Visualización de vídeos de los partidos de Sinner

Siempre entrena durante una hora y media o dos horas y luego almuerza a las 15.30 horas. y cena cinco horas después. Mientras tanto, echa una siesta, juega con tu nieto o sal con los perros. El análisis del rival ya lleva tiempo en pleno apogeo. Zverev sabe prácticamente todo sobre Sinner. Sin embargo, los vídeos se ven para encontrar quizás algo en lo que el alto volador sea vulnerable. “Seguiré viendo los partidos, pero mi equipo también me dirá qué necesito para ayudarme”.

Y luego llega el momento de volver a dormir. “Siempre intento dormir diez horas”, afirmó el número tres del mundo, que volverá a la segunda plaza a partir del lunes. Cuando su amiga Sophia Thomalla está en los torneos, ella prepara la comida. En Wimbledon, la madre Irina está ahí para ayudar a todos. Ella se mantiene al margen y todavía no ve en vivo los partidos de su hijo. Está demasiado nerviosa.
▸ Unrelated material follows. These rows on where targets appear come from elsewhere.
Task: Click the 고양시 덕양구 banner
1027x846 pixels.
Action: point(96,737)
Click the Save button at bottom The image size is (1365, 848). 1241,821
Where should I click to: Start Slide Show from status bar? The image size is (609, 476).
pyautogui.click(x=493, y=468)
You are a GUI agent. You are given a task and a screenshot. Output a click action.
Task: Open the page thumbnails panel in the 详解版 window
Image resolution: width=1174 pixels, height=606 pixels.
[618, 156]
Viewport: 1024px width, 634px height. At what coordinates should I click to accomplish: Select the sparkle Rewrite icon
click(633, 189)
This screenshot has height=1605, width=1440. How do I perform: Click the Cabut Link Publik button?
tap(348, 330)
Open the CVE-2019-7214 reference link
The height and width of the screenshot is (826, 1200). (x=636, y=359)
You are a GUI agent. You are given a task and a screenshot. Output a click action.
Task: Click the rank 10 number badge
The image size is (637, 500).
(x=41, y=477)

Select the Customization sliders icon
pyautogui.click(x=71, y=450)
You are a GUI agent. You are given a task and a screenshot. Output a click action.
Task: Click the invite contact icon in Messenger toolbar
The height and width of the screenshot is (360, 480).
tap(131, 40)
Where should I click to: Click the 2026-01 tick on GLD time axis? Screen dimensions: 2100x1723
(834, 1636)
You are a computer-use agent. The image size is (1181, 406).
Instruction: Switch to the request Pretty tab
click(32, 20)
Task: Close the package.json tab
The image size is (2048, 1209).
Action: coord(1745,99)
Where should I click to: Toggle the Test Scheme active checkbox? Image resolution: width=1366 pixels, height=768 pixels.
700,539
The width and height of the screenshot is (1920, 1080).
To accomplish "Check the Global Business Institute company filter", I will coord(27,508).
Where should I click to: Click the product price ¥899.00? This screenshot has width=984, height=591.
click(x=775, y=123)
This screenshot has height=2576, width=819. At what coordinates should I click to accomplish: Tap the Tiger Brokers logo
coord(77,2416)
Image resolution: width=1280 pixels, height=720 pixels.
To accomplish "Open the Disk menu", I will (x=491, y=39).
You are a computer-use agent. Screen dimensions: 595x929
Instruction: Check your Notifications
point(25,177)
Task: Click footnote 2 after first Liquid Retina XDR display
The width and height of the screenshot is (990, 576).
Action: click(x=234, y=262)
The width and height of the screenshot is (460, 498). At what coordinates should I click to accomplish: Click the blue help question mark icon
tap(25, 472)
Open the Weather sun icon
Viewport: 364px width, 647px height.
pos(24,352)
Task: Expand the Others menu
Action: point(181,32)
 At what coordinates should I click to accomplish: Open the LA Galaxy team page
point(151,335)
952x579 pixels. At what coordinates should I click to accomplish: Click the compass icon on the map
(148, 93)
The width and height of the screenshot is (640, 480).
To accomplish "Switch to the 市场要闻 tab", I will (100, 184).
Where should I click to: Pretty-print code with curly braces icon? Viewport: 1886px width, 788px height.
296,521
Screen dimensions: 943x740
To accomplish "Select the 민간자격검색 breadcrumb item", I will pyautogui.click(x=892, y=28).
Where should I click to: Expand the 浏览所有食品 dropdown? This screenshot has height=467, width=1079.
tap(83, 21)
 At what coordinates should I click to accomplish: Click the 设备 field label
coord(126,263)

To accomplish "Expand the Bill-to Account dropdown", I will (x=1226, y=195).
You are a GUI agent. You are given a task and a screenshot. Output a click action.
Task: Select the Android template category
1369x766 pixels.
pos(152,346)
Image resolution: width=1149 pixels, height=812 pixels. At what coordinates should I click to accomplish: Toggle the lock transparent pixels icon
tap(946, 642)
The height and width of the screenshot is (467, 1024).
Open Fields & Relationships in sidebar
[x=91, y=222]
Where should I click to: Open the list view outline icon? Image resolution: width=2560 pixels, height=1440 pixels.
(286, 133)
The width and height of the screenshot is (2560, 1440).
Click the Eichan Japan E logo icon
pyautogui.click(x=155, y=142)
Zverev: “Hay que obligarme a comer”

La comida debe ser compatible con tu diabetes. Pero, en general, para él comer es sólo un medio para lograr un fin. Hace años, dijo una vez en una entrevista televisiva con Johannes B. Kerner: “Para mí, comer es una pérdida de tiempo. Si pudieran darme una pastilla y no tener que volver a comer nunca más, la tomaría. No soy mal comensal, pero como increíblemente poco. Hay que obligarme a comer”.

Esto también tiene sus ventajas. Para Zverev, regresar con sobrepeso después de las vacaciones está fuera de discusión. “No me gusta la comida durante las vacaciones. No soy el tipo de persona que se va de vacaciones y dice: Vaya, has tenido una gran fiesta. Soy el tipo de persona que regresa de las vacaciones cinco libras menos”. Pero regresa de Wimbledon con un nuevo trofeo, aunque sea una copia más pequeña del original. El domingo por la noche sabrá si será para el ganador o para el perdedor.

Todo será similar incluso el último día. Desayuno con la familia y luego, obviamente, un entrenamiento mucho más corto, que es la preparación para la gran actuación. Todo tiene lugar aproximadamente una hora antes que el sábado. Sólo una cosa podría ser diferente. Si no duermes diez horas de domingo a lunes, eso significaría una larga noche de fiesta.